If you specify several formats, analog tries to match each line to the first format first, then if that fails the next, and so on, so the order of the formats is important. Usually you want to specify the most common one first, to minimise the time spent trying to match lines to inappropriate formats.
So let's go back to the first example:
LOGFILE log0 LOGFORMAT format1 LOGFILE log1 LOGFORMAT format2 LOGFILE log2 LOGFILE log3Here log0 actually gets the default log format. If there are no DEFAULTLOGFORMAT commands, the default will be auto-detection. But if there are DEFAULTLOGFORMAT commands, even in another configuration file, that will be the format of log0.
The times you need to use the DEFAULTLOGFORMAT instead of the LOGFORMAT are if you want to change the format of logfiles which aren't given in a LOGFILE command -- for example, ones specified on the command line, or dragged onto the program icon on a Mac, or compiled in). It is also useful to use the DEFAULTLOGFORMAT if your logfiles are always in the same format, so that you don't have to worry about putting in enough LOGFORMATs in the right places.
The log formats which analog can handle are those which are known as instantaneously decipherable: this means that the character which terminates a string can never occur in the string. So for example, in common format, which looks like
LOGFORMAT (%S - %u [%d/%M/%Y:%h:%n:%j %j] "%j %r %j" %c %b)if the hostname ever contained a space, the line would be marked as corrupt, because analog terminates the host at the first space, not at the first occurrence of space-dash-space, and then the rest of the line wouldn't match. Of course, hostnames should never contain spaces, so this shouldn't be a problem. There are a couple of other restrictions: if there is any date or time information, then the year, month, date, hour and minute must all be present: and the same information may not occur twice in the format (so you can't have both %m and %M, for example, because these both represent the month; make one of them a %j to have it ignored).

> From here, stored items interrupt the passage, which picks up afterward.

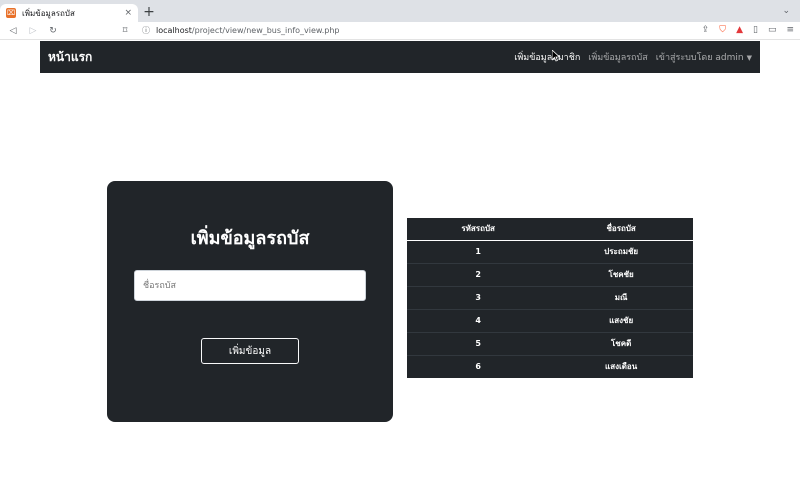 The height and width of the screenshot is (500, 800). Describe the element at coordinates (70, 58) in the screenshot. I see `navbar-brand: หน้าแรก` at that location.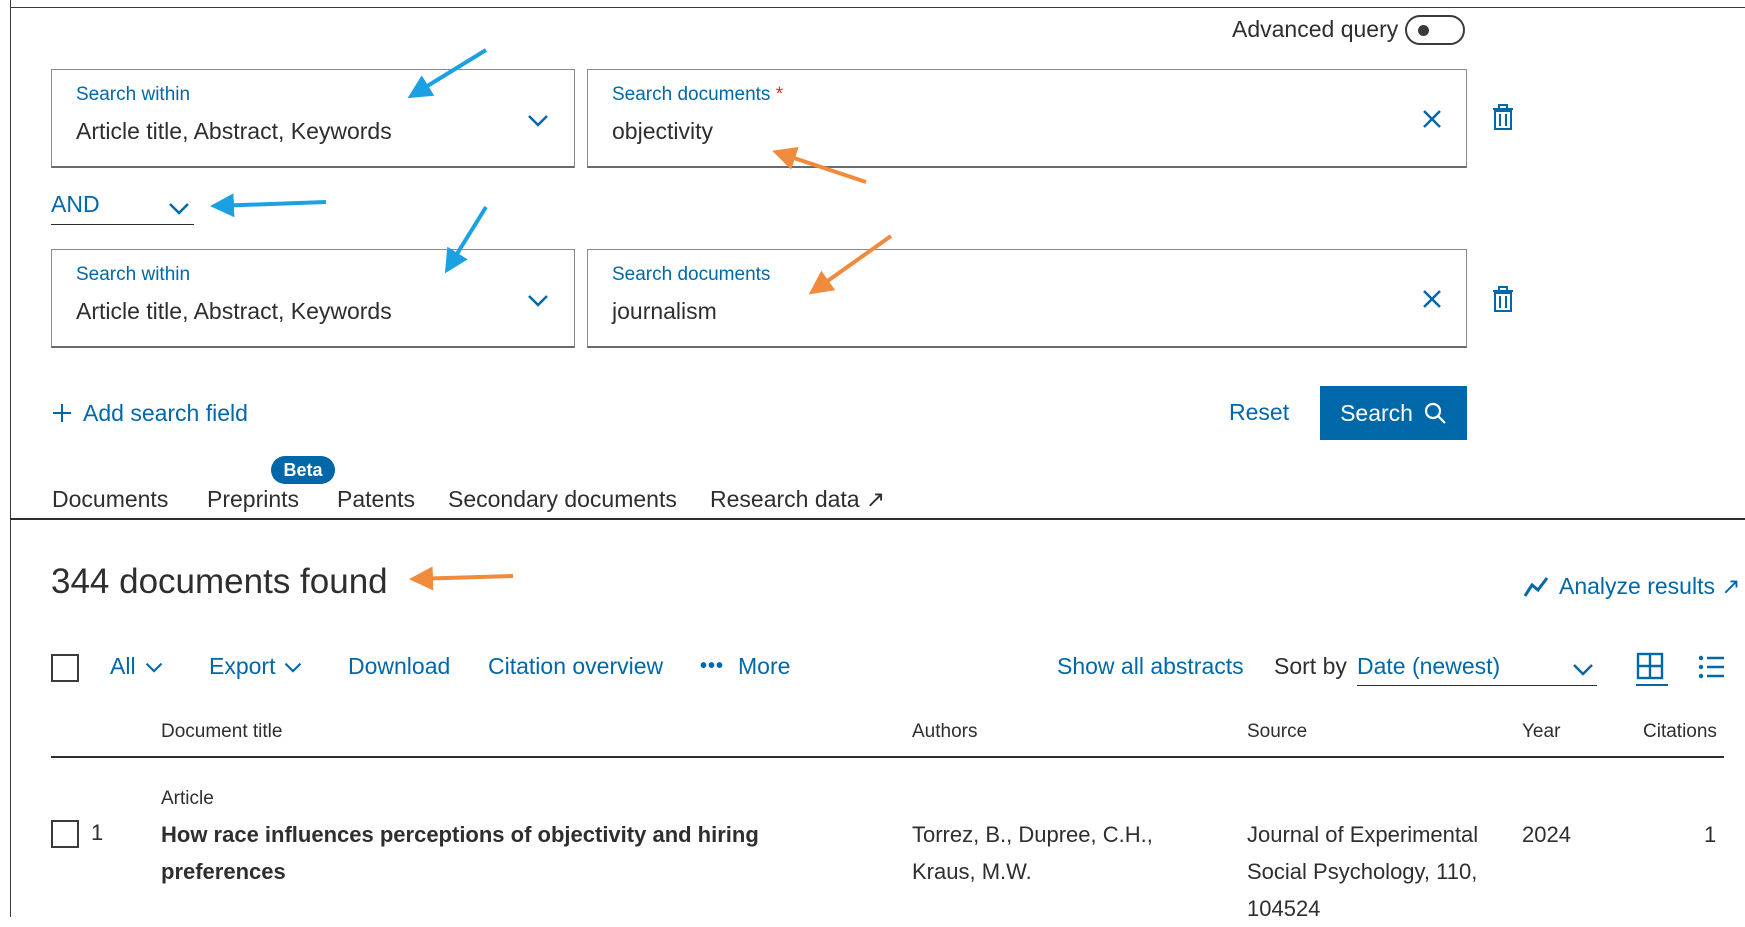 The image size is (1745, 927). I want to click on tab-secondary-documents: Secondary documents, so click(562, 500).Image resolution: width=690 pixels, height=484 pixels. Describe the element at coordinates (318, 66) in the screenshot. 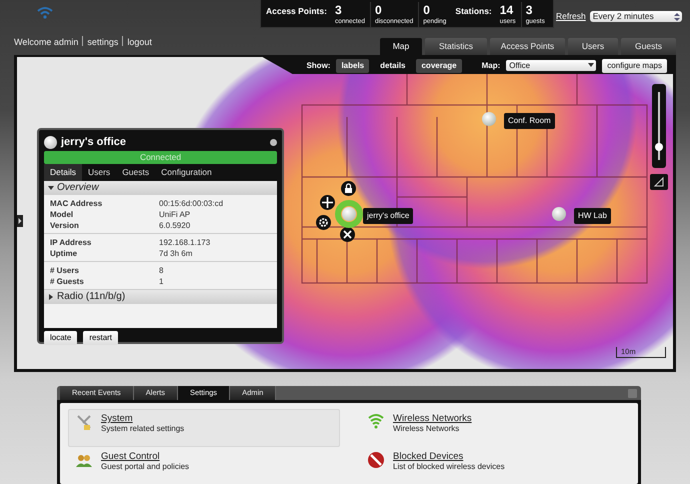

I see `show-label: Show:` at that location.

Sometimes you need to read one of the fields in a logfile, but not analyse it. For example, if you have a separate common log and referrer log, the referrer log might look like
http://guide-p.infoseek.com/Titles -> /~sret1/analog/But the requests for /~sret1/analog/ would already have been counted when reading the main logfile, so you don't want to count them again now. You get round this by specifying a * in that item in the format string, like this:
LOGFORMAT (%f -> %*r)
A tip: sometimes it is more efficient to specify two or more adjacent fields to ignore with a single %j, as long as the whole group ends with a recognisable character. So common format is actually given as
LOGFORMAT (%S - %u [%d/%M/%Y:%h:%n:%j] "%j %r %j" %c %b)--- in the date and time [14/Mar/1996:17:45:35 +0000], the seconds and the timezone can be ignored with a single %j, extending until the close-bracket.